** Extract to read **
● ● ●

Do you really want your ISP to know which piracy sites you frequent? This is all being sent in plain text. Or they could change the content, insert a redirect, or inject ads without your knowledge. TLS is needed on all websites - not just those with interaction.


I hate to break it to you, but why do you think ISPs override the DNS responses with TTL set to 0?

TLS itself is only useful if you also rely on DNS over HTTPS/TLS. Well, setting the issues with TLS 1.2 and earlier aside.


Those are problems too, but they aren't exploited nearly as often as MITMing cleartext has been historically. The solution you mention is already becoming widely-supported, as are newer protocols like QUIC that discourage snooping.

There's no reason to ignore a good solution just because it's not 100% perfect.


> why do you think ISPs override the DNS responses with TTL set to 0

mine doesn't.


https won't keep your ISP from knowing you visited the site. And the rest of those? For a text-only blog, they seem kinda trivial.


> https won't keep your ISP from knowing you visited the site

If you use DoH, yes it does. Unless I'm mistaken. They only know the IP address of the remote server.

● ● ●

** Exercise input **
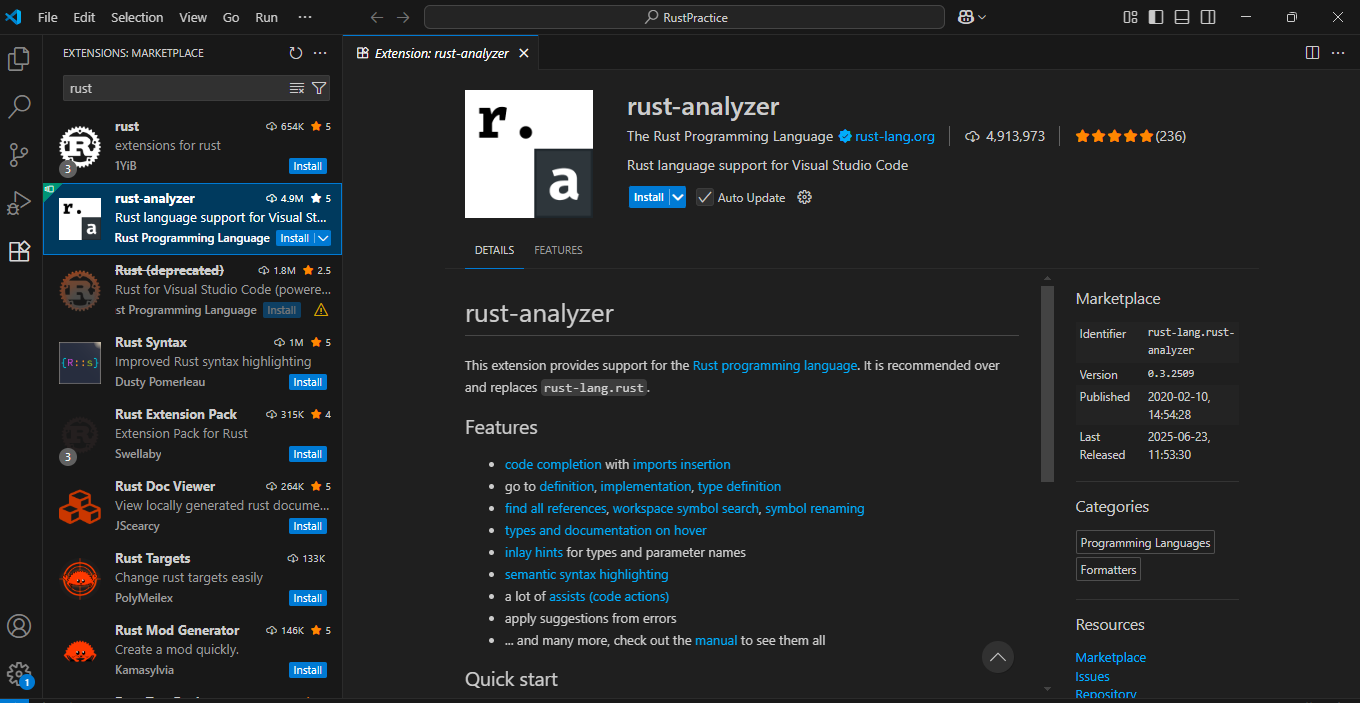Split the editor to the right
Screen dimensions: 1360x703
[x=1312, y=53]
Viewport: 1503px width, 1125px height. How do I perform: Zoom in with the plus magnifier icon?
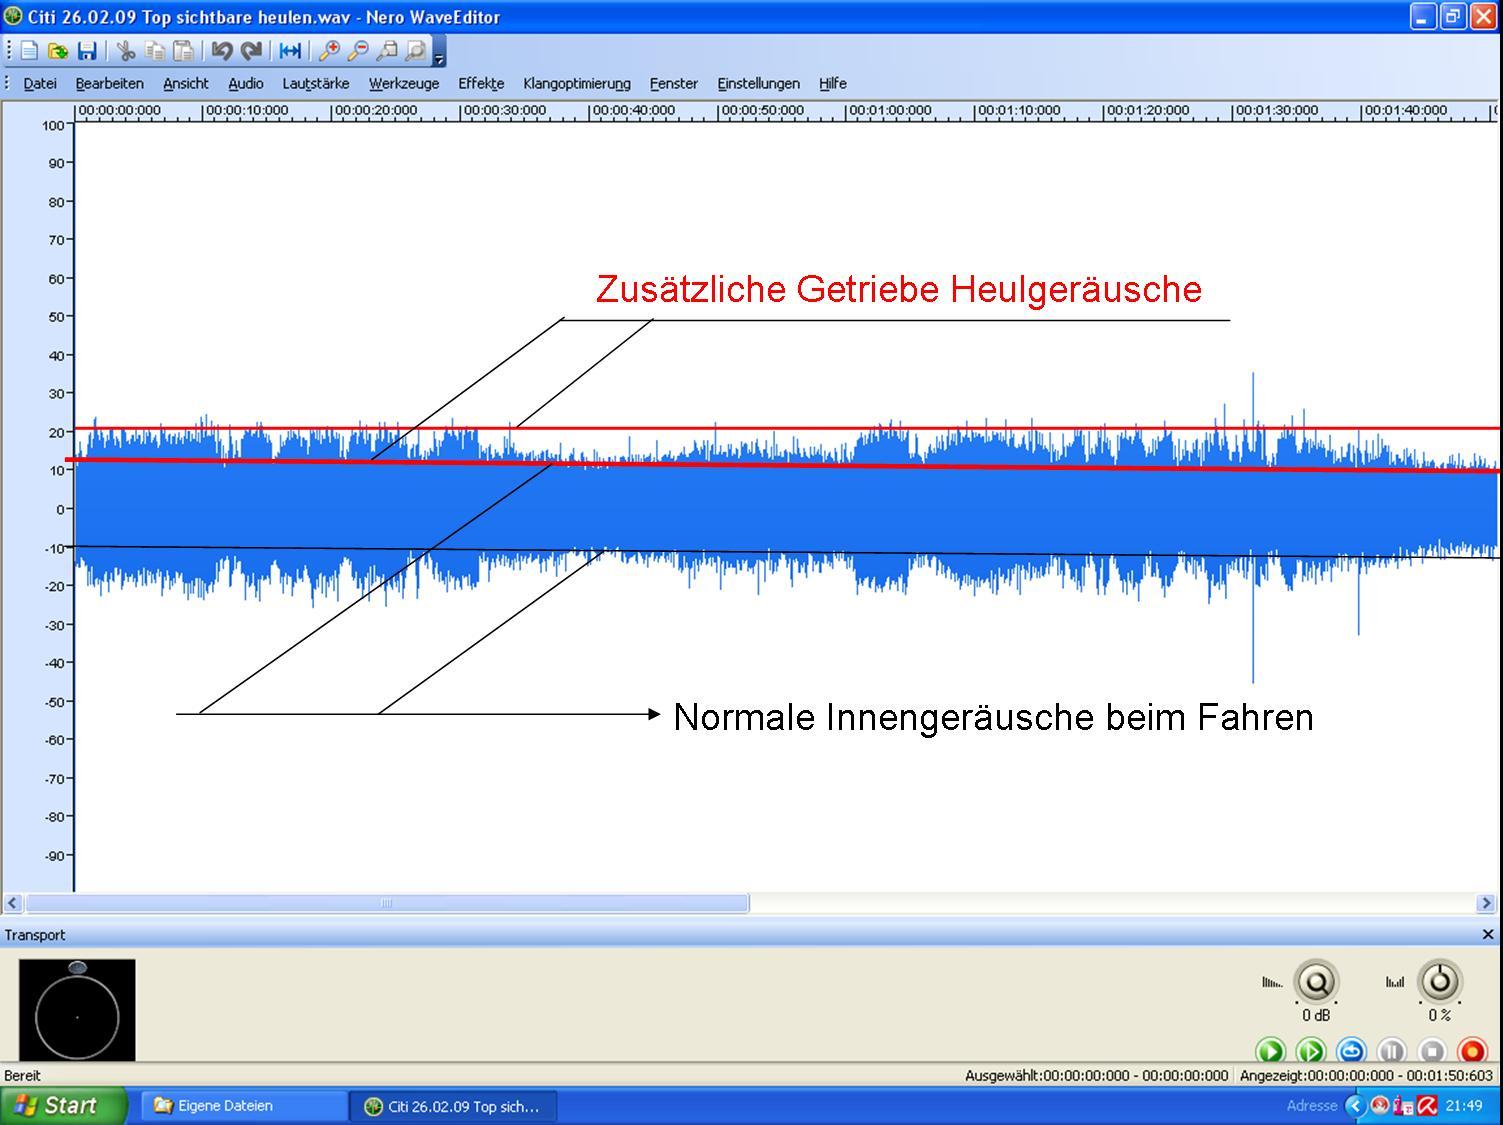(329, 51)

● ● ●

** To be done **
1. Transcribe the HTTPS discussion from "Do you really" through "that discourage snooping.".
2. Rewrite the entries as a numbered list, skipping blank lines and leaving out the pictures.
The HTTPS discussion and the entries come from unrelated sources.

** Outputs for the tasks **
1.
Do you really want your ISP to know which piracy sites you frequent? This is all being sent in plain text. Or they could change the content, insert a redirect, or inject ads without your knowledge. TLS is needed on all websites - not just those with interaction.


I hate to break it to you, but why do you think ISPs override the DNS responses with TTL set to 0?

TLS itself is only useful if you also rely on DNS over HTTPS/TLS. Well, setting the issues with TLS 1.2 and earlier aside.


Those are problems too, but they aren't exploited nearly as often as MITMing cleartext has been historically. The solution you mention is already becoming widely-supported, as are newer protocols like QUIC that discourage snooping.

2.
1. Split the editor to the right
2. Screen dimensions: 1360x703
3. [x=1312, y=53]
4. Viewport: 1503px width, 1125px height. How do I perform: Zoom in with the plus magnifier icon?
5. (329, 51)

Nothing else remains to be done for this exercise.